Please repeat all of the records below verbatim, line for line.

###

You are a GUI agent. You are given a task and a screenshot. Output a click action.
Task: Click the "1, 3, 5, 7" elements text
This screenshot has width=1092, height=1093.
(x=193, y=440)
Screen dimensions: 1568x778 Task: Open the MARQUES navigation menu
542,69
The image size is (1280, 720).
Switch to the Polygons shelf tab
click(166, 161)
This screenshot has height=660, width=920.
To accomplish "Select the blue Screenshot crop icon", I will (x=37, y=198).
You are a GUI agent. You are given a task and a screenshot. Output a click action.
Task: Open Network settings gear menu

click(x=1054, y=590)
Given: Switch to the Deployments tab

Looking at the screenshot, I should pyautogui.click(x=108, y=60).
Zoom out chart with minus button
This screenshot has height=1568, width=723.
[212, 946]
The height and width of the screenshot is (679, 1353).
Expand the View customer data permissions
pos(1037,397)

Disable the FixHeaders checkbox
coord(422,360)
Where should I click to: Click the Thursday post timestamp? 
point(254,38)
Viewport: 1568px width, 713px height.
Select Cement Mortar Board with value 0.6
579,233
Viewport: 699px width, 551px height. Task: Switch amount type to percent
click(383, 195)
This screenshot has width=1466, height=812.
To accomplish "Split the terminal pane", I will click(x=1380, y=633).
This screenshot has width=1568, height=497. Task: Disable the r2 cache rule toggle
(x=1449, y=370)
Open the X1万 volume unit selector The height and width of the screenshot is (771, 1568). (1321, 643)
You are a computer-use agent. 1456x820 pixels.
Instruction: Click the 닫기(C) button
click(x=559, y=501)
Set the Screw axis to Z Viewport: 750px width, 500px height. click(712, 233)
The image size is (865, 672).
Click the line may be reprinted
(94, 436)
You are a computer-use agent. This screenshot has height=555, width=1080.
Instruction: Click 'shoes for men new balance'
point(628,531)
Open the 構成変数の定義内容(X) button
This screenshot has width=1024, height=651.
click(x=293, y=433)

###

> _Response to this exercise_
You are a GUI agent. You are given a task and a screenshot. Output a click action.
Task: Click the "1, 3, 5, 7" elements text
This screenshot has width=1092, height=1093.
(x=193, y=440)
Screen dimensions: 1568x778 Task: Open the MARQUES navigation menu
542,69
The image size is (1280, 720).
Switch to the Polygons shelf tab
click(166, 161)
This screenshot has height=660, width=920.
To accomplish "Select the blue Screenshot crop icon", I will (x=37, y=198).
You are a GUI agent. You are given a task and a screenshot. Output a click action.
Task: Open Network settings gear menu

click(x=1054, y=590)
Given: Switch to the Deployments tab

Looking at the screenshot, I should pyautogui.click(x=108, y=60).
Zoom out chart with minus button
This screenshot has height=1568, width=723.
[212, 946]
The height and width of the screenshot is (679, 1353).
Expand the View customer data permissions
pos(1037,397)

Disable the FixHeaders checkbox
coord(422,360)
Where should I click to: Click the Thursday post timestamp? 
point(254,38)
Viewport: 1568px width, 713px height.
Select Cement Mortar Board with value 0.6
579,233
Viewport: 699px width, 551px height. Task: Switch amount type to percent
click(383, 195)
This screenshot has width=1466, height=812.
To accomplish "Split the terminal pane", I will click(x=1380, y=633).
This screenshot has width=1568, height=497. Task: Disable the r2 cache rule toggle
(x=1449, y=370)
Open the X1万 volume unit selector The height and width of the screenshot is (771, 1568). (1321, 643)
You are a computer-use agent. 1456x820 pixels.
Instruction: Click the 닫기(C) button
click(x=559, y=501)
Set the Screw axis to Z Viewport: 750px width, 500px height. click(712, 233)
The image size is (865, 672).
Click the line may be reprinted
(94, 436)
You are a computer-use agent. This screenshot has height=555, width=1080.
Instruction: Click 'shoes for men new balance'
point(628,531)
Open the 構成変数の定義内容(X) button
This screenshot has width=1024, height=651.
click(x=293, y=433)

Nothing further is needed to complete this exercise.